Takaichi’s electoral victory reshapes the political context of this debate. Her administration emphasises social order, family values and national cohesion – priorities pointing towards a regulatory approach centred on moral governance rather than market liberalisation. But her willingness to consider penalising buyers introduces a possible shift towards the demand-focused approach associated with gender-equality discourse.
This convergence is striking – a conservative government focused on reinforcing traditional norms may end up enacting reforms consistent with feminist critiques of demand. Whether this produces genuine protection of rights or simply a new form of moral regulation will depend on the reforms’ framing and implementation.
If penalties on buyers are introduced primarily to restore public order, regulations may reinforce stigma and push the sex trade further underground. Framed instead as a response to gender inequality and exploitation, they could represent a shift towards recognising the structural drivers of demand.
The core issue is thus not whether prostitution should be regulated, but which framework best protects the rights and safety of those involved. In Japan, principled regulatory approaches remain underdeveloped. The Prostitution Prevention Law treats prostitution largely as a public-order problem, limiting its effectiveness in safeguarding women’s rights.
Other countries’ experiences illustrate the policy choices available. The Netherlands treats sex work as lawful when entered into voluntarily while enforcing regulatory standards. Meanwhile, Sweden’s abolitionist model criminalises buyers but not sellers in an attempt to reduce demand and frame prostitution as gender-based violence.
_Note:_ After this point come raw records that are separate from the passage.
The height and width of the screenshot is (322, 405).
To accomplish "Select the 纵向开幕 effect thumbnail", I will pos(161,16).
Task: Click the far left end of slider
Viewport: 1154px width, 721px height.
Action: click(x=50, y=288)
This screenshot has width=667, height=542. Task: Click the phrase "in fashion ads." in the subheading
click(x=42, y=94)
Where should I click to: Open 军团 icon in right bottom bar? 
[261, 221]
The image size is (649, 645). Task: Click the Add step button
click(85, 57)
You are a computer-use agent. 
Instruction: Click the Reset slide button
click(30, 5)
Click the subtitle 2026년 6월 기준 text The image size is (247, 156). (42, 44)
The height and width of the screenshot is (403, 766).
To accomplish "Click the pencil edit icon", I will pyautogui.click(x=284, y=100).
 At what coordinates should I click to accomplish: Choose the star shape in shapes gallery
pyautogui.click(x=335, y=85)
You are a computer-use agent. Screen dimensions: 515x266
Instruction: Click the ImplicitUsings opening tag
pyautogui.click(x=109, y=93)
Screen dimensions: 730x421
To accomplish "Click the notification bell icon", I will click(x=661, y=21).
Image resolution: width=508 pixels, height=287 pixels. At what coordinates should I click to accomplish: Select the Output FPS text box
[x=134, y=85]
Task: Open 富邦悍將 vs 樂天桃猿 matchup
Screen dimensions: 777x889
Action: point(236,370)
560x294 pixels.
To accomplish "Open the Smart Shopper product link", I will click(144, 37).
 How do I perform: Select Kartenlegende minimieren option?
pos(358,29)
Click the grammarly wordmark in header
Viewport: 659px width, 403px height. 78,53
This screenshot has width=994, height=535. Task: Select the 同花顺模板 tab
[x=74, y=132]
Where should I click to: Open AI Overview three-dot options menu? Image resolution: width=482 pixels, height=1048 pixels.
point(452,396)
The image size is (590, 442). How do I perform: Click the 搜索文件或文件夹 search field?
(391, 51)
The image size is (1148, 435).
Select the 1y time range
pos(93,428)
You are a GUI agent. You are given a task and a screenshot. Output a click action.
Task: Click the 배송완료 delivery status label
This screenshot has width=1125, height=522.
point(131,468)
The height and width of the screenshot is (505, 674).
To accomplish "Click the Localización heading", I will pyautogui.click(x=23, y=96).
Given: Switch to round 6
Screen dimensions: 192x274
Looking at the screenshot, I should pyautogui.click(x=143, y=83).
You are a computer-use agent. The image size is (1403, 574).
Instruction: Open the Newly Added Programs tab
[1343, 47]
Japan’s current regime sits uneasily between these models, combining prohibition with tolerance. Authorities police visible street solicitation while leaving the broader structure of demand largely intact.
Japan could move towards a Nordic-style model penalising buyers and reframing the purchase of sex as gender-based harm. It could alternatively pursue a regulatory framework recognising sex work as labour while prioritising safety and rights.
Takaichi’s strong leadership makes inaction unlikely. But the direction of reform will reveal whether her administration’s traditionalism produces a more equitable framework or simply reinforces moral governance. For reform to succeed, the debate must confront the realities of Japan’s sex industry. Ethical appeals or harsher penalties alone will not eliminate demand – as long as demand exists, the market will reappear in some form.
The focus of any political change should be on the individuals vulnerable to coercion, exploitation, fraud, intimidation and abuse. The true test of Takaichi’s leadership will be whether reform moves beyond public-order rhetoric towards a principled framework that places human rights at the centre of policy.